I'm quite familiar with Reservoir Sampling algorithm and I'm thinking what if the total size N is given. What benefit can we get under this situation? As a result, here's the algorithm:
Let n be the total size of data
Let k be the total size of sample
for each element from data
if random(0,1) <= k/n
put this element into sample
-- k
-- n
done
It looks correct at the first glance but I found it hard to prove. Anybody can help me to prove this algorithm in a formal way?
Here's a correctness proof for Dave's fix. Assume without loss of generality that the stream is 1..n. We prove inductively that, after m in {0..n} iterations through the loop, the sample is distributed as the intersection with 1..m of a uniform random k-combination of 1..n.

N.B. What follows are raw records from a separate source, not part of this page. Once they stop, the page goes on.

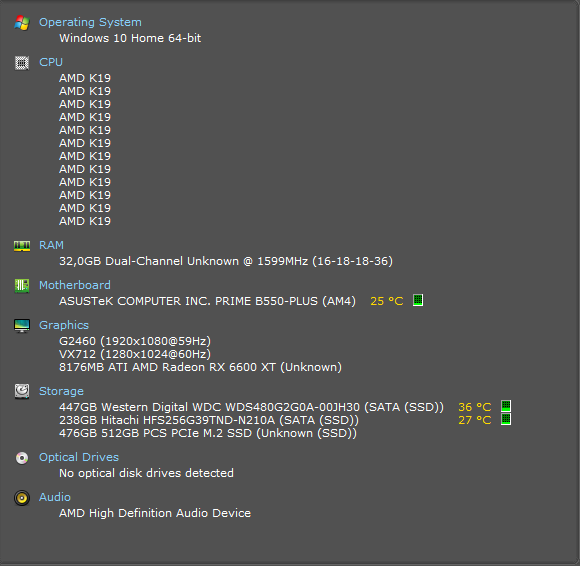Open the Optical Drives section heading
Image resolution: width=580 pixels, height=566 pixels.
pyautogui.click(x=79, y=457)
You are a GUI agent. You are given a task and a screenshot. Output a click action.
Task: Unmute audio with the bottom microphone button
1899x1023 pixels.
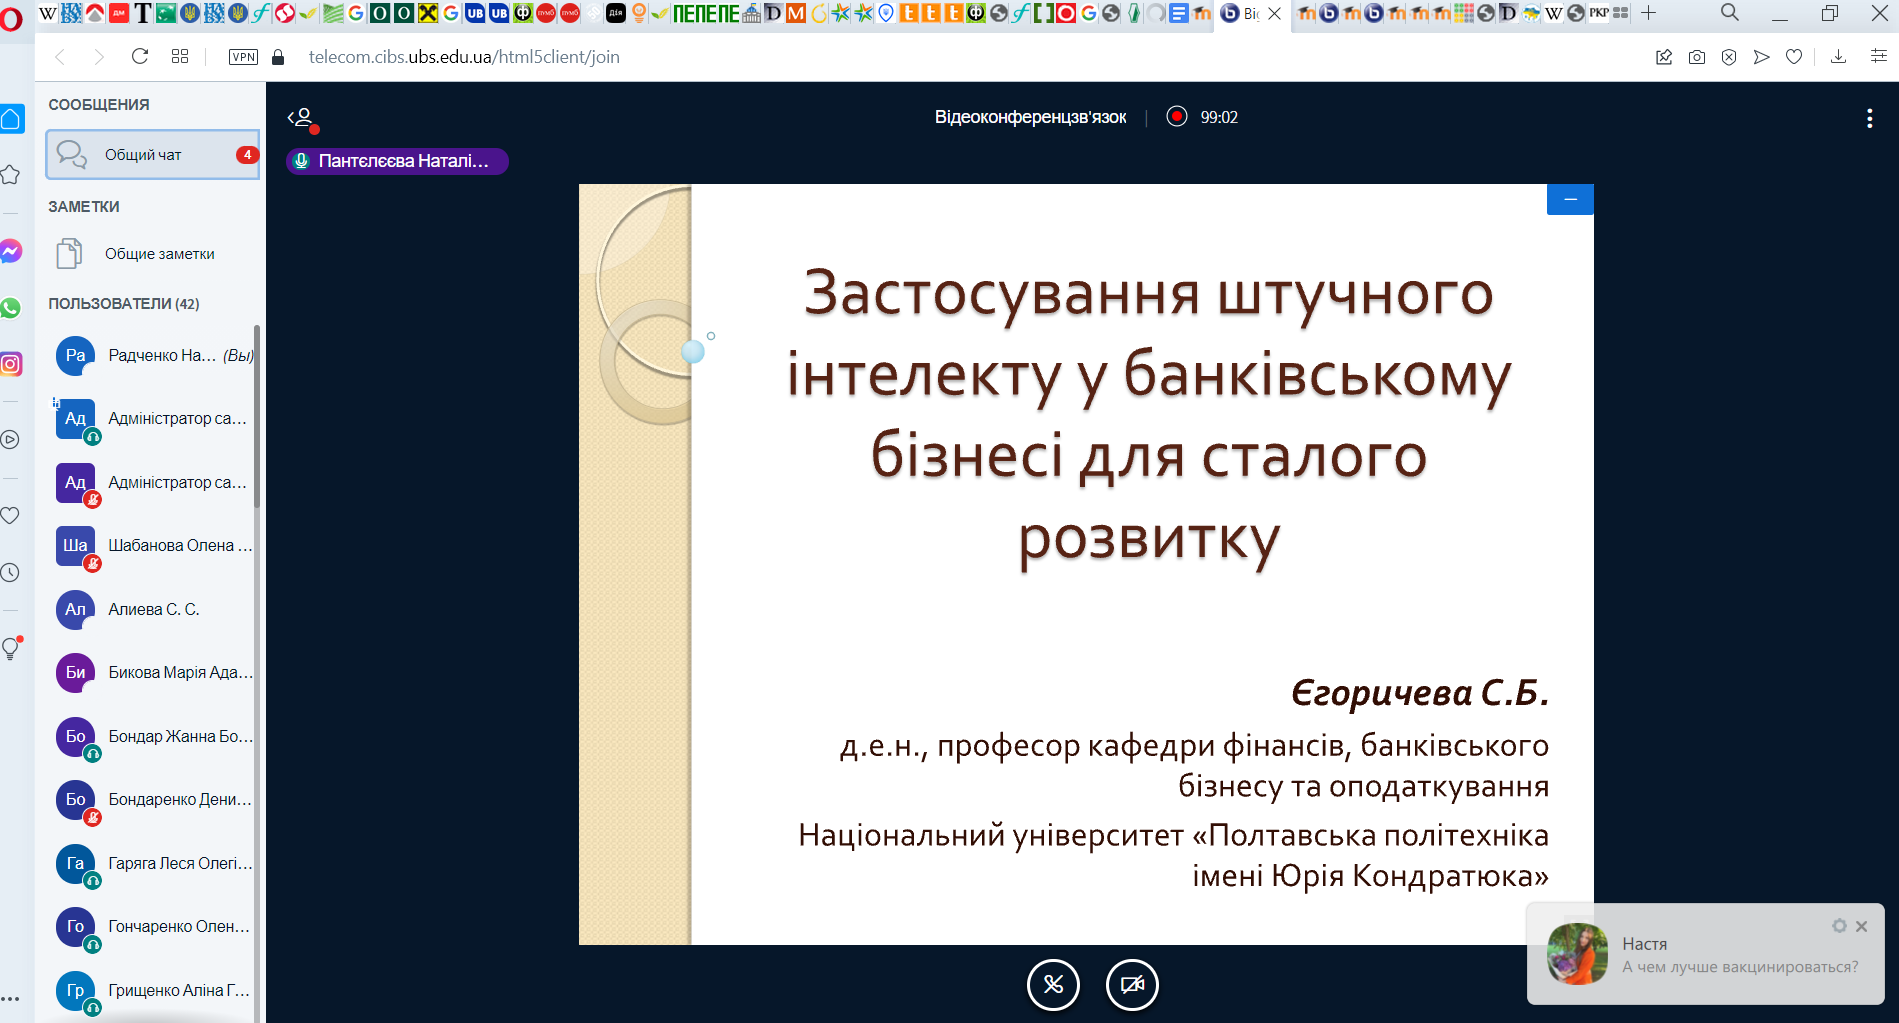coord(1053,985)
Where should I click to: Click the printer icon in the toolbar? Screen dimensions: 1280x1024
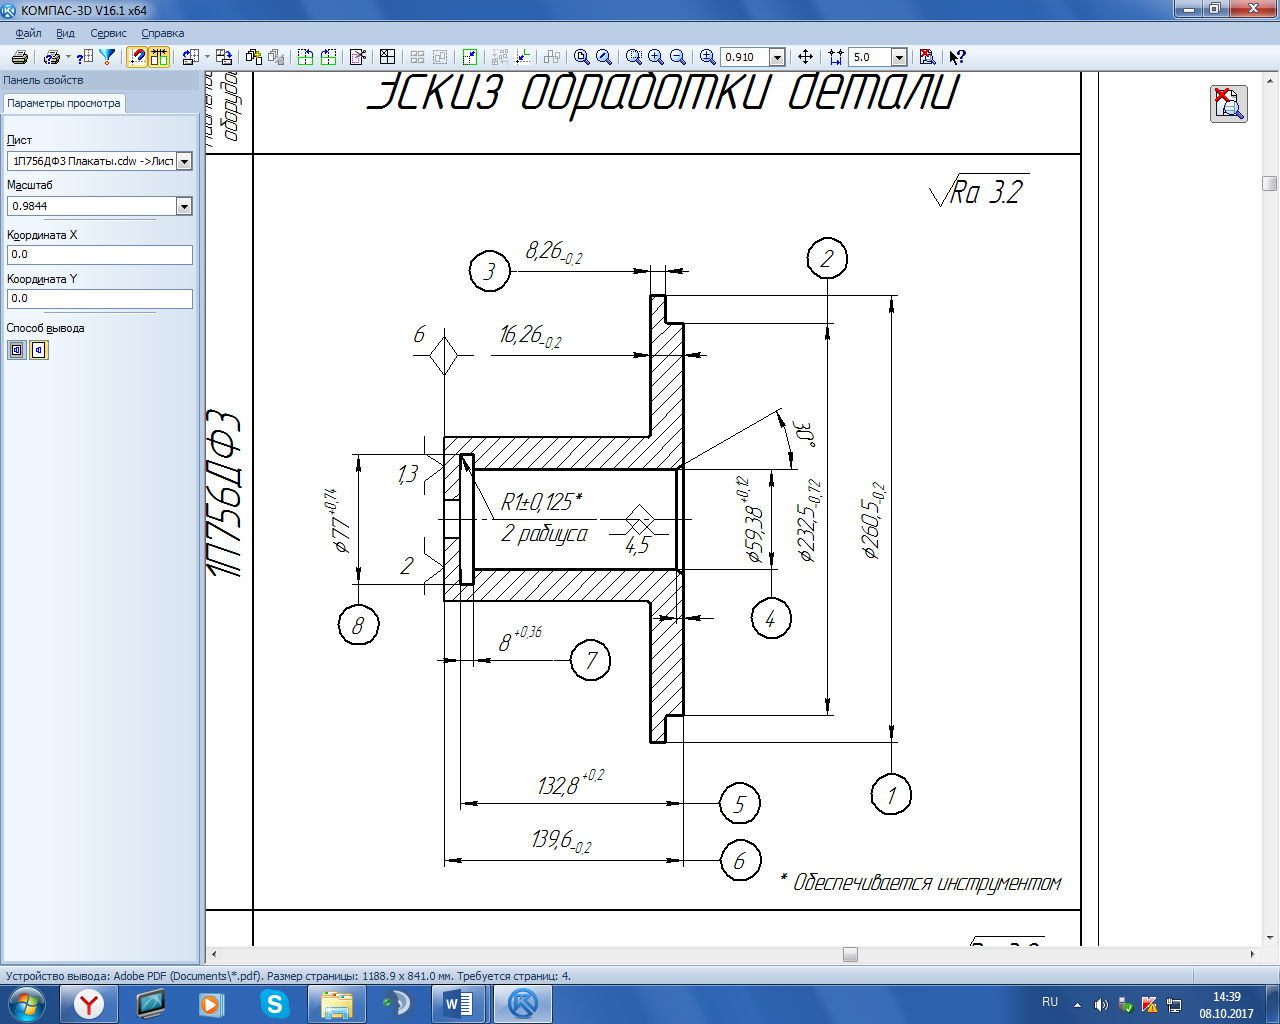(x=19, y=57)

The base case, m = 0, is trivial: both the sample and the intersection always are empty. Given the inductive hypothesis for a particular m, we now prove it for m+1. Let S be a random variable representing the set after m iterations and let S' be a random variable representing the set after m+1 iterations. Let & be set intersection. For all k-combinations T, we write
Pr(S' = T & {1..m+1})
= Pr(S = T & {1..m}) Pr(S' = T & {1..m+1} | S = T & {1..m}),
since S' = T & {1..m+1} implies that S = T & {1..m}. By the inductive hypothesis and some counting,
(n choose k) Pr(S = T & {1..m})
= ((n - m) choose (k - |T & {1..m}|)).
Combining the two equations, we get
(n choose k) Pr(S' = T & {1..m+1})
= ((n - m) choose (k - |T & {1..m}|)) Pr(S' = T & {1..m+1} | S = T & {1..m}).
By inspecting Dave's program,
Pr(m+1 in S' | S) = (k - |S|) / (n - m).
Now there are two cases. The first case is m+1 in T.
Pr(S' = T & {1..m+1} | S = T & {1..m})
= Pr(m+1 in S' | S = T & {1..m})
= (k - |T & {1..m}|) / (n - m)
(n choose k) Pr(S' = T & {1..m+1})
= ((n - m) choose (k - |T & {1..m}|)) (k - |T & {1..m}|) / (n - m)
= (n - m - 1) choose (k - |T & {1..m}| - 1)
= (n - (m+1)) choose (k - |T & {1..m+1}|).
The second case is m+1 not in T.
Pr(S' = T & {1..m+1} | S = T & {1..m})
= Pr(m+1 not in S' | S = T & {1..m})
= (n - m - (k - |T & {1..m}|)) / (n - m)
(n choose k) Pr(S' = T & {1..m+1})
= ((n - m) choose (k - |T & {1..m}|)) (n - m - (k - |T & {1..m}|)) / (n - m)
= (n - m - 1) choose (k - |T & {1..m}|)
= (n - (m+1)) choose (k - |T & {1..m+1}|).
In both cases, we prove that Pr(S' = T & {1..m+1}) has the correct value.